### Information provided
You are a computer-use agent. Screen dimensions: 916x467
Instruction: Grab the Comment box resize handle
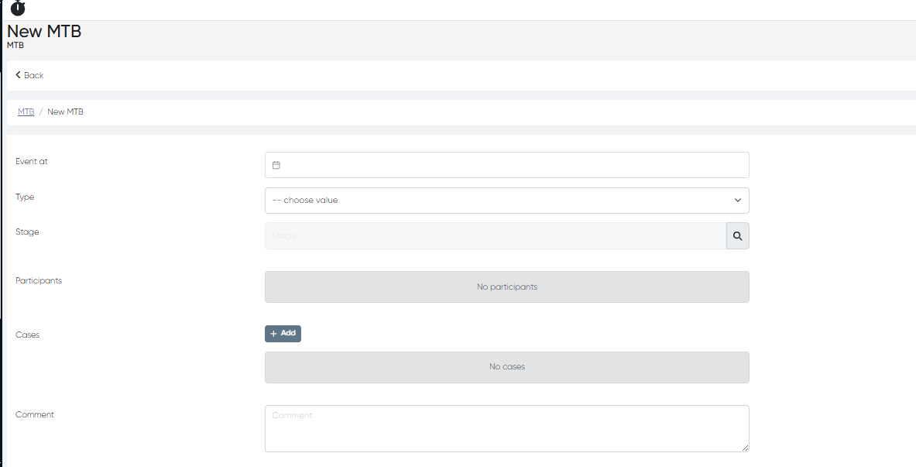[745, 448]
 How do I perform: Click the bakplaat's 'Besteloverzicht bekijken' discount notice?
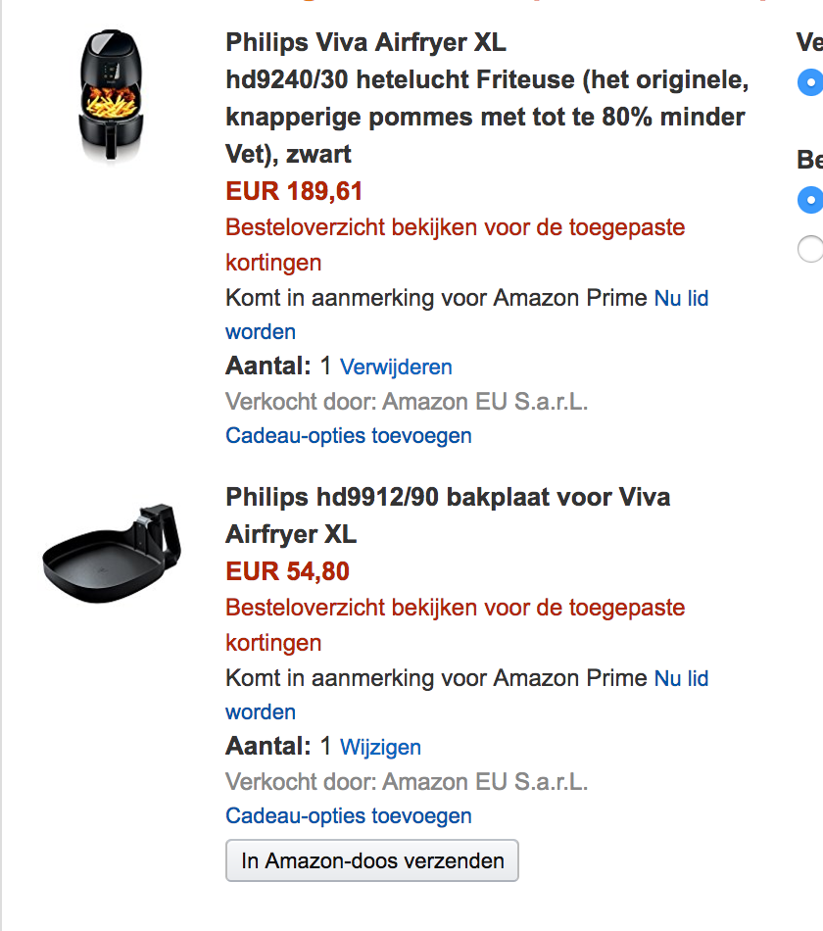[x=455, y=608]
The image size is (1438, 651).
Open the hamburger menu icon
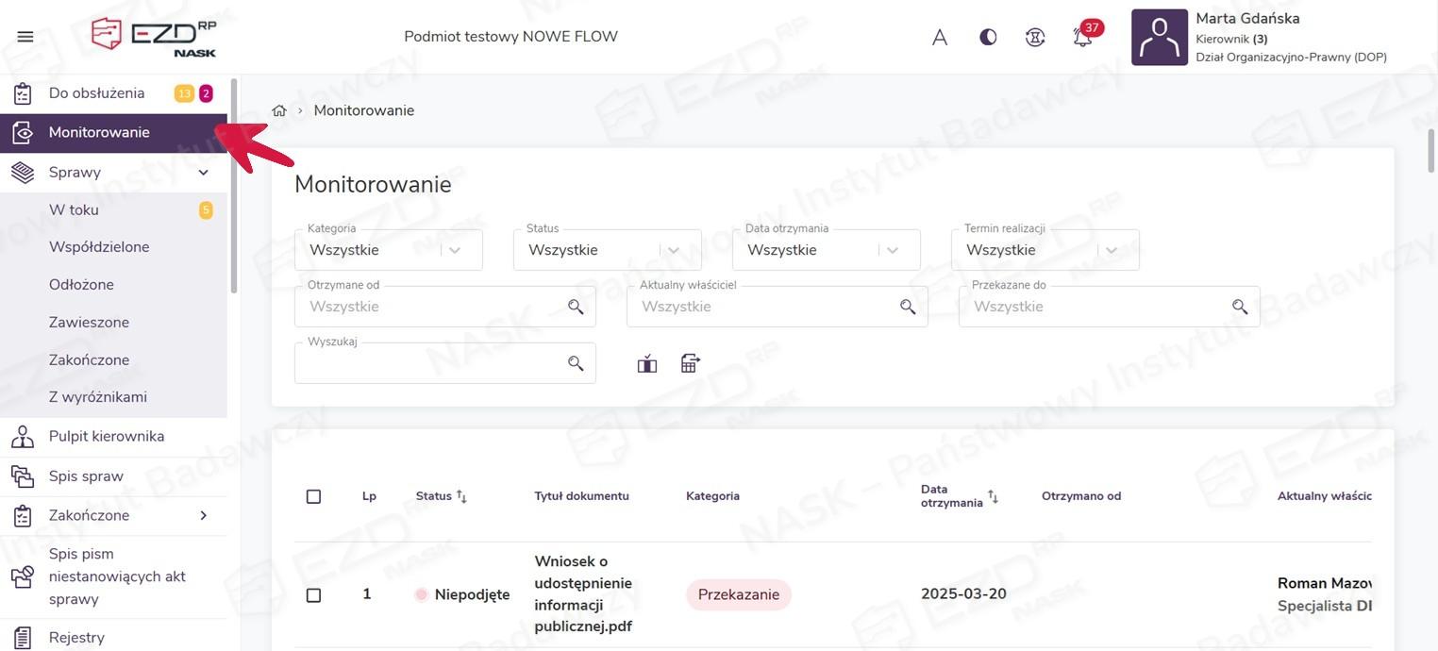25,37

### Exercise
The required output is every line from the one containing "How do I perform: Click" through the last line of the data above, restated exactly and without pictures.

### Response to this task
 How do I perform: Click the bakplaat's 'Besteloverzicht bekijken' discount notice?
[x=455, y=608]
The image size is (1438, 651).
Open the hamburger menu icon
25,37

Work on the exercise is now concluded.